_What is needed_
Count how many lines of the data contain the string "Instruction", and reply with the number only.
-------- Extracted records
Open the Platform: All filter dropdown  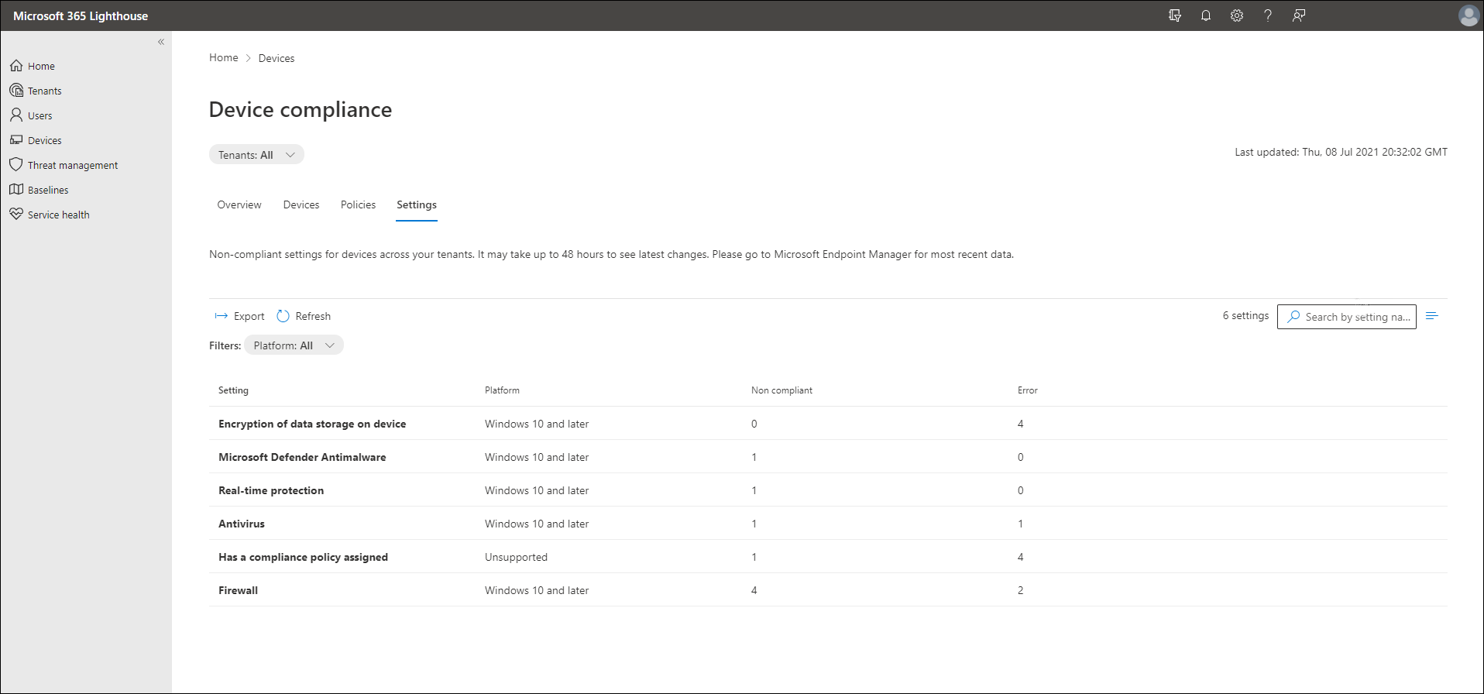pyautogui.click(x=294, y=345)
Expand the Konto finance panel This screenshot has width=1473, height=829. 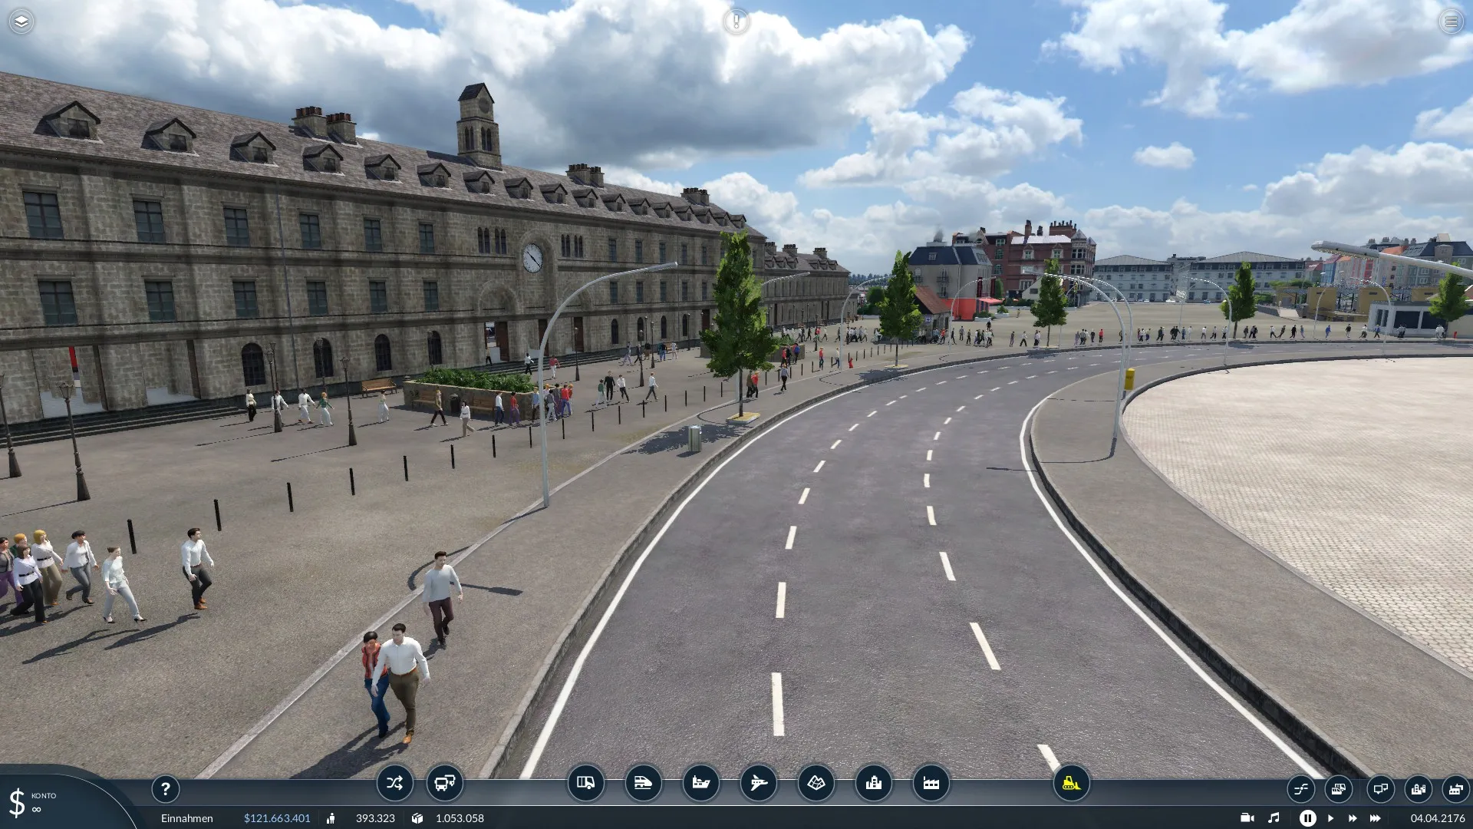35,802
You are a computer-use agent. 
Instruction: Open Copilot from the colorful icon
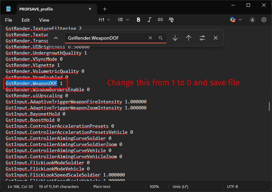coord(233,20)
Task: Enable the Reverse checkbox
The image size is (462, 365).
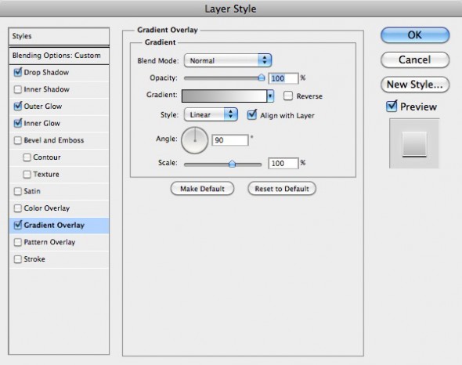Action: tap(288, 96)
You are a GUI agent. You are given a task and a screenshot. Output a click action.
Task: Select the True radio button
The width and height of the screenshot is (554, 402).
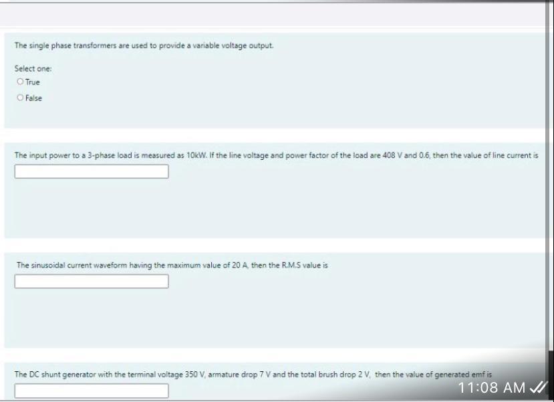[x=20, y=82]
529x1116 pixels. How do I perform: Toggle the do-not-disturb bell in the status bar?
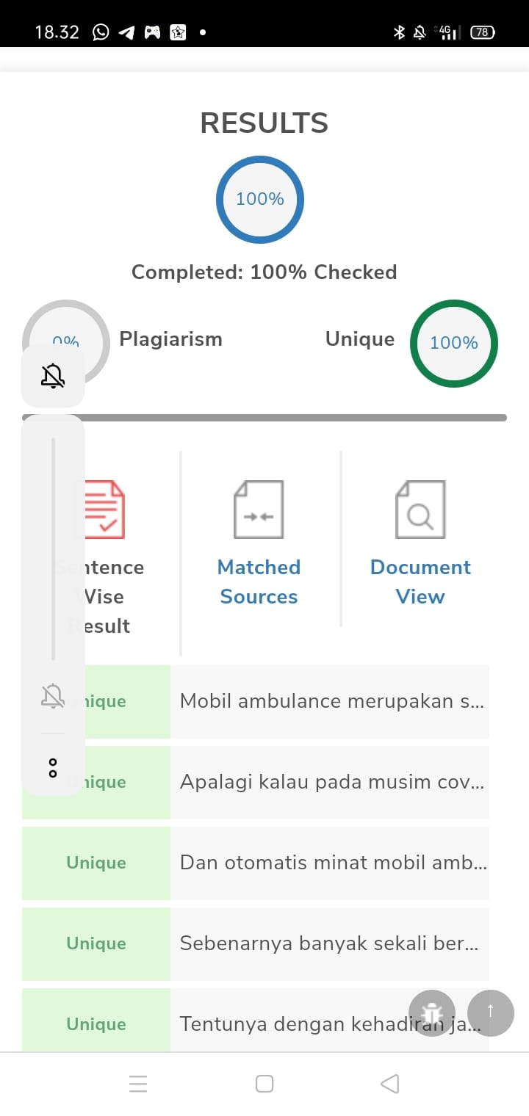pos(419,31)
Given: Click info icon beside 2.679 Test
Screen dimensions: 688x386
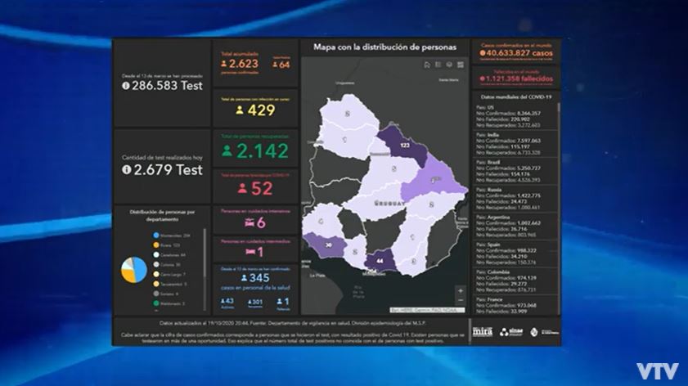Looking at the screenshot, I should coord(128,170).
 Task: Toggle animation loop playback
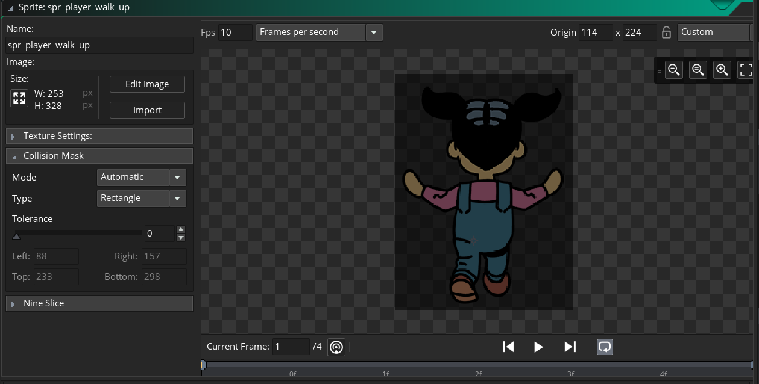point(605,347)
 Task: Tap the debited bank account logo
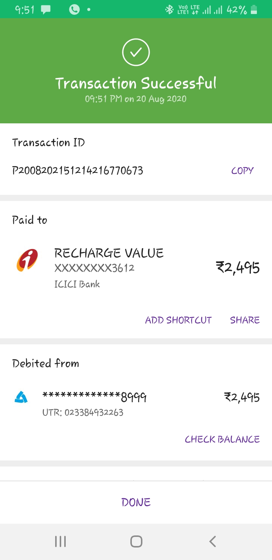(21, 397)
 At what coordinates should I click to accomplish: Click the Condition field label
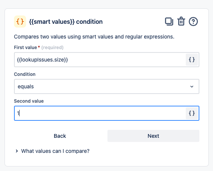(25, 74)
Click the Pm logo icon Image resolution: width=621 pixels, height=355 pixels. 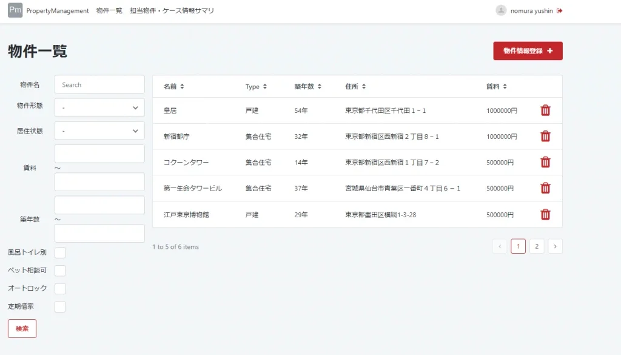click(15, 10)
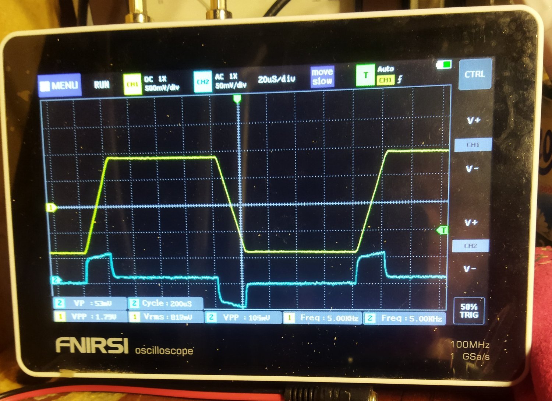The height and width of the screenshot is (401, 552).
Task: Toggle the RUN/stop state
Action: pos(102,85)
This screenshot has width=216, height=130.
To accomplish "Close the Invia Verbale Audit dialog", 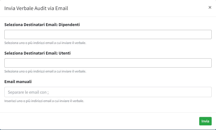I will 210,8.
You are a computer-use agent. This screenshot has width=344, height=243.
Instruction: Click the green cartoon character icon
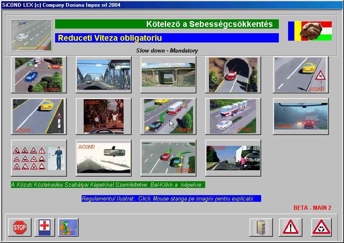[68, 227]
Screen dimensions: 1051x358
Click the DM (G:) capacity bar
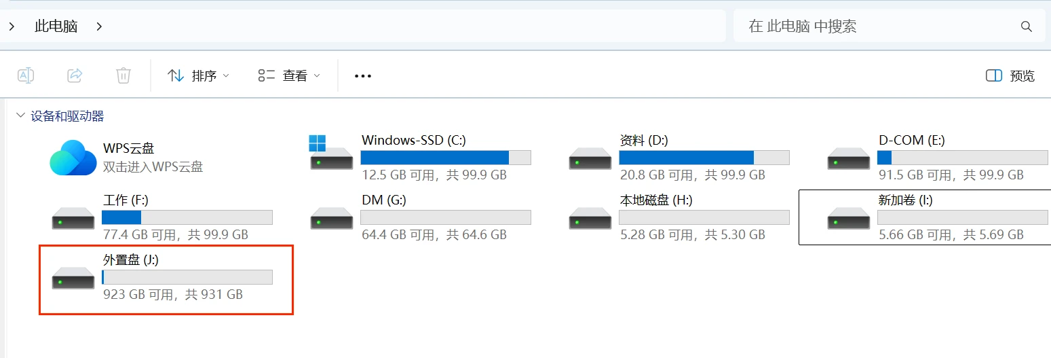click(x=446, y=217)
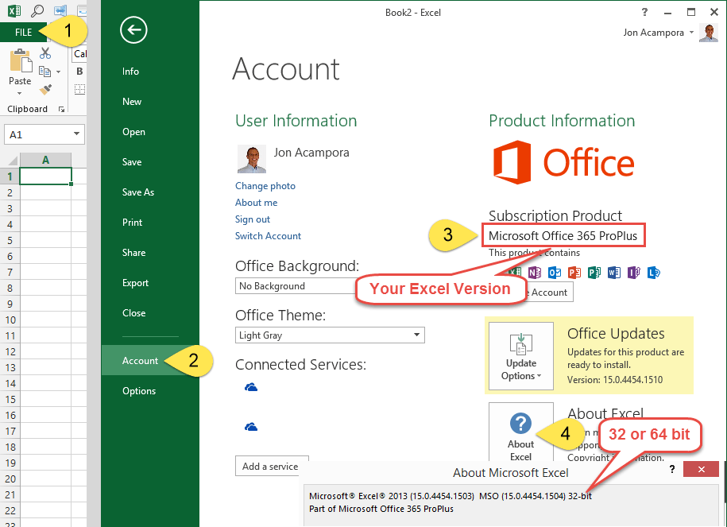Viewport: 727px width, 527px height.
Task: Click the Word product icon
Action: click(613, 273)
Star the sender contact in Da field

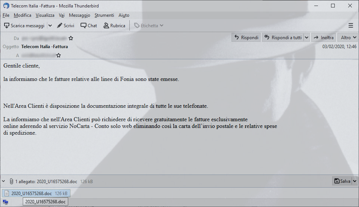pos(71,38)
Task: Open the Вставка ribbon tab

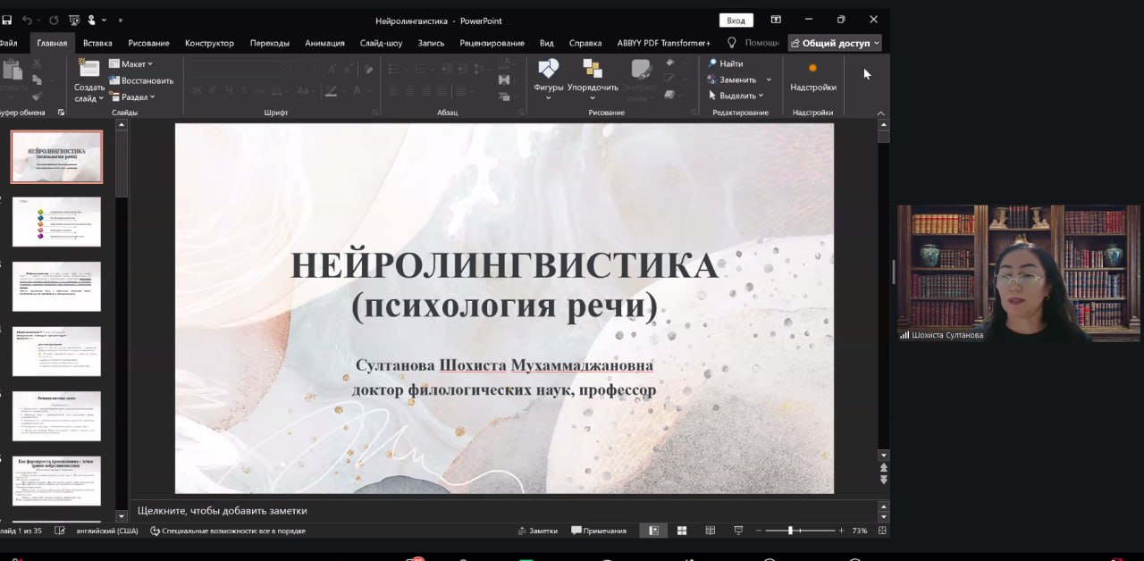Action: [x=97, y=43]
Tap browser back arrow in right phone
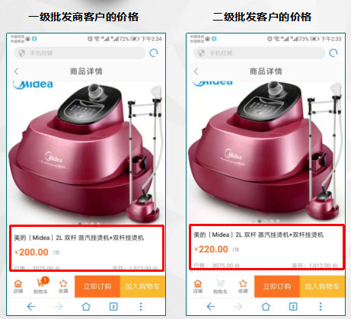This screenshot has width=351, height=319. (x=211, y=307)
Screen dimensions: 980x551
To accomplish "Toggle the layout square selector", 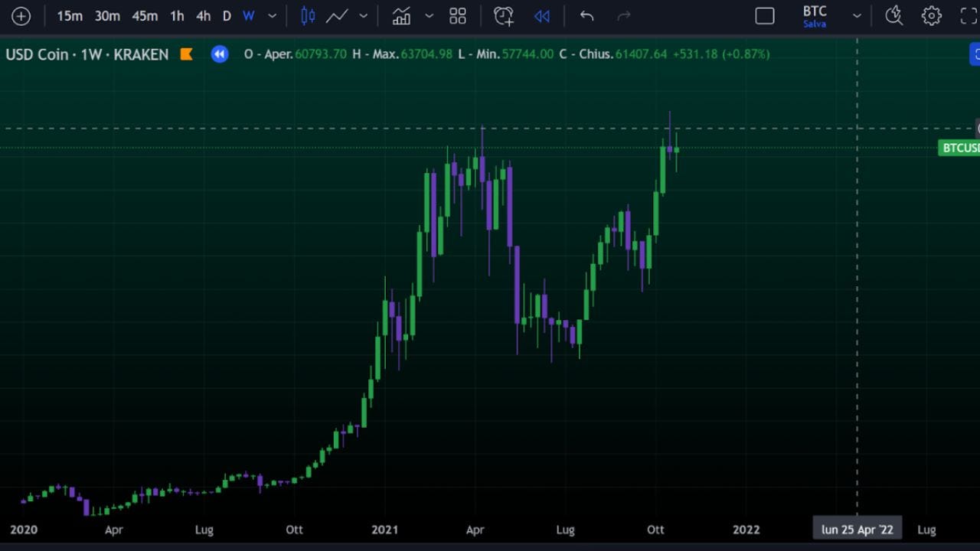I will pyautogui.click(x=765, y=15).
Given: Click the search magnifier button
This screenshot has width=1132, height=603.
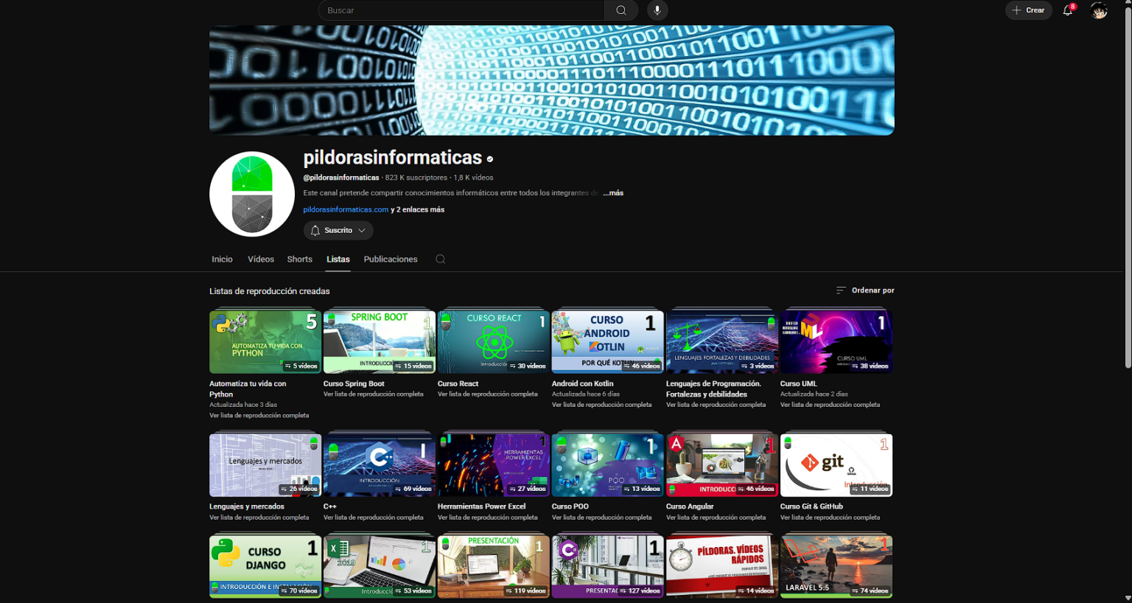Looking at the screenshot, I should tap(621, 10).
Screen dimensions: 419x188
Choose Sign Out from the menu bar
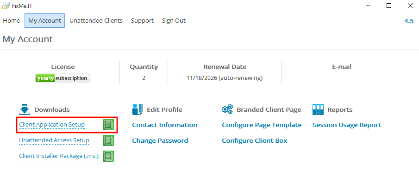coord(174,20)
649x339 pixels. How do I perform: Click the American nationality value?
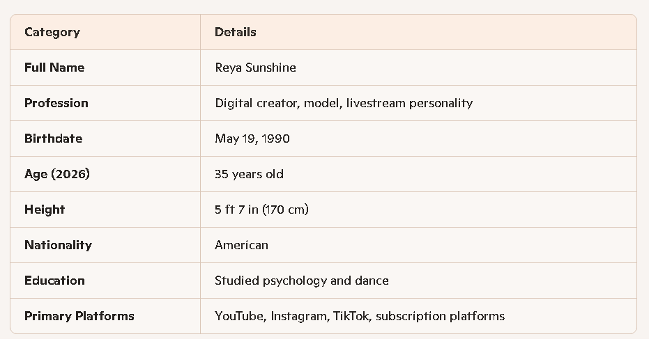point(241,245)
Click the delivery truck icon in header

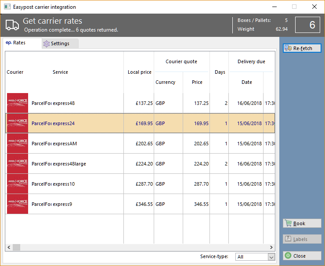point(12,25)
----------------
_Answer to this task_
2